## Instructions for the task
The whole listing is to be repeated exactly. Add nothing.

## Provided information
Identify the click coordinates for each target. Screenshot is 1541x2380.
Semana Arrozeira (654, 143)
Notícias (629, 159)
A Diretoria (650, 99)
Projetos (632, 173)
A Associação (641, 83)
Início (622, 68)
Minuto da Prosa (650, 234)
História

## Exercise answer
Identify the click coordinates for each target. Screenshot is 1541x2380.
Semana Arrozeira (654, 143)
Notícias (629, 159)
A Diretoria (650, 99)
Projetos (632, 173)
A Associação (641, 83)
Início (622, 68)
Minuto da Prosa (650, 234)
História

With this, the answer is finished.